Eu estava muito cansado, recostei em uma árvore e não vi mais nada. Como última lembrança apenas as luzes amarelas do sol surgindo por cima dos morros. Sinal de que o dia estava chegando. Depois disso o escuro. Quando abri os olhos estranhei a imensidão do quarto simples em que me encontrava. O teto se colocava diante de meus olhos com todo esplendor de construção antiga. As longas vigas de andiroba, pintadas pela pátina do tempo, sustentavam uma daquelas casas de fazenda, sem forro e com os longos braços da estrutura se estendendo do centro para os lados. Logo senti um cheiro de café como há muito não via. Lembrei de minha mãe. Pela manhã, na fazenda, o cheiro exalava do bule e tomava conta de toda casa. Sem muita demora um alarido de gente começava a fervilhar no espaço. Era como se o aroma negro despertasse toda uma alegria adormecida, funcionando como um despertador pelas narinas. Éramos oito. Uma escadinha uniforme e exata distribuida em quatro meninos e quatro meninas. Como não pode deixar de ser, em uma família mineira como a nossa, havia também os agregados: meu tio paterno Claudionor, meu primo Adamastor, filho de meu tio, minha vó materna Adalgisa, o mala do meu cunhado e finalmente, porém não menos importante e imprescindível, a gostosa de minha prima, fonte de minhas primeiras sedes.
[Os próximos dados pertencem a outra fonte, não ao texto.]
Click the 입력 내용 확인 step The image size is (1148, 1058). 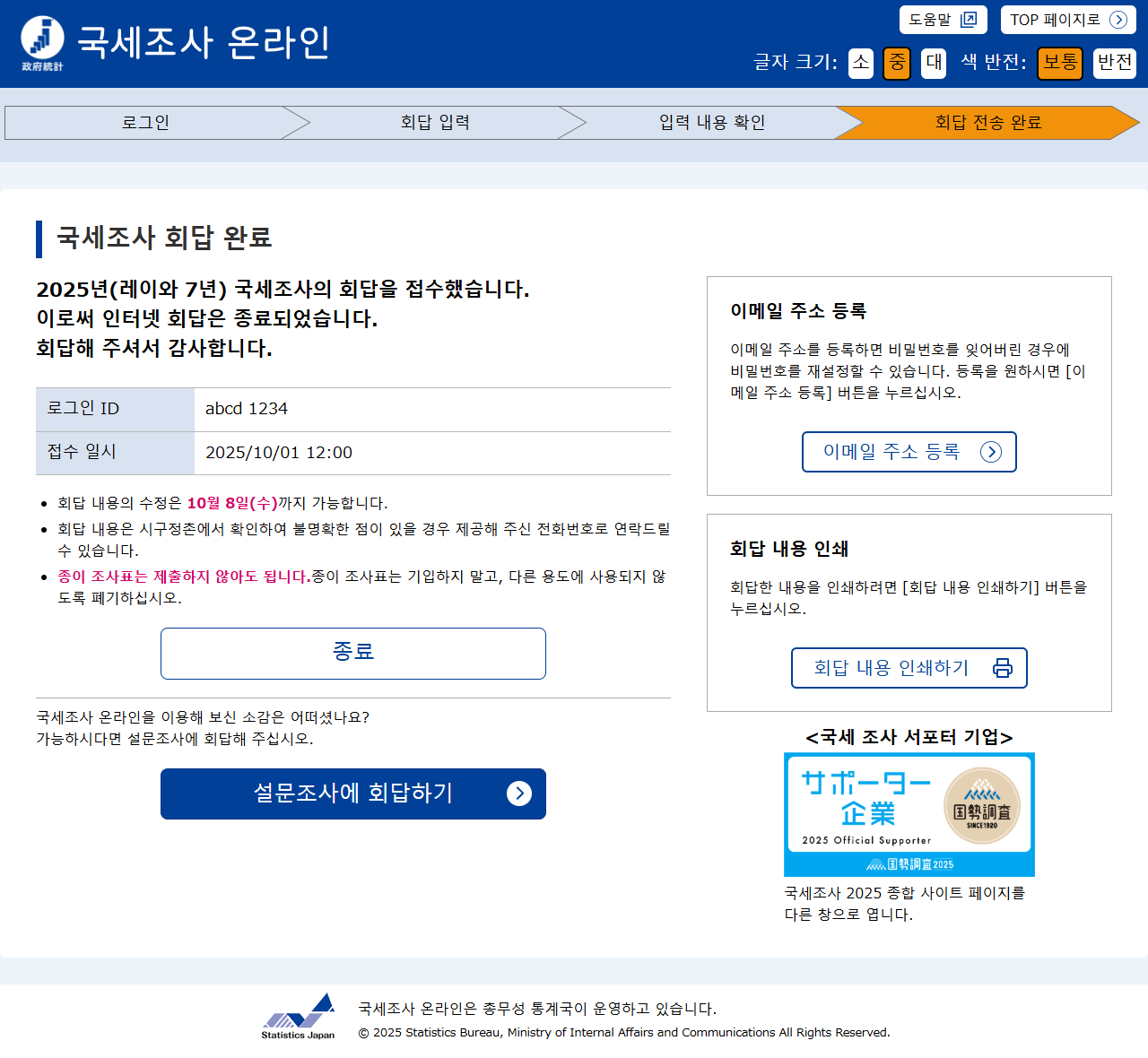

É preciso dizer que ao longo dos anos, como soube depois, a morada estranha foi tomando fermento para acomodar os novos moradores. Era, como já disse lá no início, uma vivenda imensa. Não sei qual foi a razão, mas me senti como se estivesse em minha infância. Tudo ali me lembrava a Cajuzinho Azedo. Desde as primeiras até as últimas, as impressões me levavam em um devaneio pelo tempo, um caminhar sem rumo em direção ao distante passado e cada vez mais longe do horizonte. Acho que já falei aqui nesse espaço sobre a indimensionável lonjura do horizonte. Deixemos de filosofice barata e tratemos de dar a pincelada final em relato tão absurdo. O fato é que o primogênito da simpática família achou-me desfalecido na estrada e trouxe-me para os cuidados de sua mãe. O médico mais próximo estava cerca de quinhentos quilometros e a faz tudo da região era exatamente D. Maria. Com muitas ervas a anciã retirou-me, palavras dela, dos braços do tinhoso. Fui uma luta danada. O sem nome não largava de jeito nenhum. Segundo ela meu olhar era frio que nem brasa adormecida. Sinal de que já houve vida nesse coração.

Devo admitir que a velha me atingiu a alma. Em um segundo toda minha vida se revelou dinte de minhas retinas atônitas. Finalmente me dei conta da mentira que forjei em torno de mim. Caiu a ficha e tomei consciência de minha palidez moral. Ao me enveredar na trama da cidade, soltei a rédea do alazão bravo nas mãos de bruxos sanguinários.